Действительно, по единодушному мнению министров, эмигранты должны были возвратиться и находиться при особе короля, чтобы защищать его, вернуть спокойствие и лишить агитаторов всякого предлога для выступлений. Даже Бертран де Мольвиль был того же мнения, хотя он по убеждениям был далеко не другом Конституции. «Нужно было, – говорит он в своих записках, – применить все возможные средства, чтобы увеличить популярность короля. Самым реальным и полезным средством в ту минуту было бы вернуть эмигрантов. Их возвращение, всеми желаемое, возродило бы во Франции роялистскую партию, совершенно расстроенную эмиграцией. Эта партия, усиливаемая малым доверием к собранию и многочисленными перебежчиками из конституционной партии, а также всеми недовольными, вскоре сделалась бы достаточно могущественной, чтобы обратить в пользу короля более или менее близкий взрыв, которого следовало ожидать».
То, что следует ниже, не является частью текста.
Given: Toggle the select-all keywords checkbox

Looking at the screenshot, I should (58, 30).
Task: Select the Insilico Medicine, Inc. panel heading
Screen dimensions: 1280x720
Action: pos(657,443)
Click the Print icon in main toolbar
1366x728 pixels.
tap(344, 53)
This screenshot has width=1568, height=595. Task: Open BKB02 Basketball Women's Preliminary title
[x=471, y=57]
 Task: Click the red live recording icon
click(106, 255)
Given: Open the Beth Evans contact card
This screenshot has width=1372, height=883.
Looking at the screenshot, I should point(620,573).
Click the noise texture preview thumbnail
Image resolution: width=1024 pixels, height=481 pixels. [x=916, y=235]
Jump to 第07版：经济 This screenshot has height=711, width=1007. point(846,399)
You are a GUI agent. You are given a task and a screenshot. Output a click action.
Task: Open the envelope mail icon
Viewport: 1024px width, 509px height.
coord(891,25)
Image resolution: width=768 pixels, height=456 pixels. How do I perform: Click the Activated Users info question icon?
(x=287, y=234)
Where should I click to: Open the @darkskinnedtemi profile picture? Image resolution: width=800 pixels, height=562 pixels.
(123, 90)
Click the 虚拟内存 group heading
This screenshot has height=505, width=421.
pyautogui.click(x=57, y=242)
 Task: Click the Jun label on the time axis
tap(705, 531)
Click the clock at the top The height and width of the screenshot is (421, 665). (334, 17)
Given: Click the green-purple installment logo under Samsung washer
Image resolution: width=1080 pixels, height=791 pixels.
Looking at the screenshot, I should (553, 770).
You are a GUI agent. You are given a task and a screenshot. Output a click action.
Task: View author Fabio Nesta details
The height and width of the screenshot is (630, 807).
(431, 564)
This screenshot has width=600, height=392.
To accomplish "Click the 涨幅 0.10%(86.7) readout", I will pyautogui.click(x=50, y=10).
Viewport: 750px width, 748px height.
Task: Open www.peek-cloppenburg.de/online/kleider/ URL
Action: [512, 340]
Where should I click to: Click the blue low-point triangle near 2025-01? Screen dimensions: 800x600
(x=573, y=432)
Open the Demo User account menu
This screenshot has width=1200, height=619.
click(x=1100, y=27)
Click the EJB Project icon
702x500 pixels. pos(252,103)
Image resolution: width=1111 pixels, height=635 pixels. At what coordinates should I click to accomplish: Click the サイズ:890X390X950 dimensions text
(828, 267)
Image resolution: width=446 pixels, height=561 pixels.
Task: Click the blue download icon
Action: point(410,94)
Людовик XVI, согласно советам своих министров, обратился с увещаниями к главнейшим офицерам армии и флота, напоминая им об их обязанностях и стараясь удержать их на местах. Но увещания его не принесли никакой пользы – дезертирство продолжалось безостановочно. Военный министр доложил, что ушли тысяча девятьсот офицеров. Собрание в гневе решилось принять энергичные меры. Учредительное собрание ограничилось тем, что объявило должностных лиц, живших вне королевства, потерявшими свои места и наложило на имения эмигрантов тройную подать, чтобы хоть этим вознаградить государство за услуги, которых они его лишали своим отсутствием. Новое собрание предложило более строгие меры. Представили несколько различных проектов.
Бриссо делил эмигрантов на три разряда: зачинщиков и вождей; общественных должностных лиц, покидавших свои должности; и, наконец, тех, кто бежал с родной земли из страха. Первых, говорил он, нужно наказывать, а остальных жалеть и презирать. Не подлежит сомнению, что право свободы не дозволяет приковывать человека к земле, но когда множеством обстоятельств приобретается уверенность, что граждане, покидающие свое отечество, за границей объединяются с целью идти на него войной, то вполне позволительно принимать меры против таких опасных замыслов.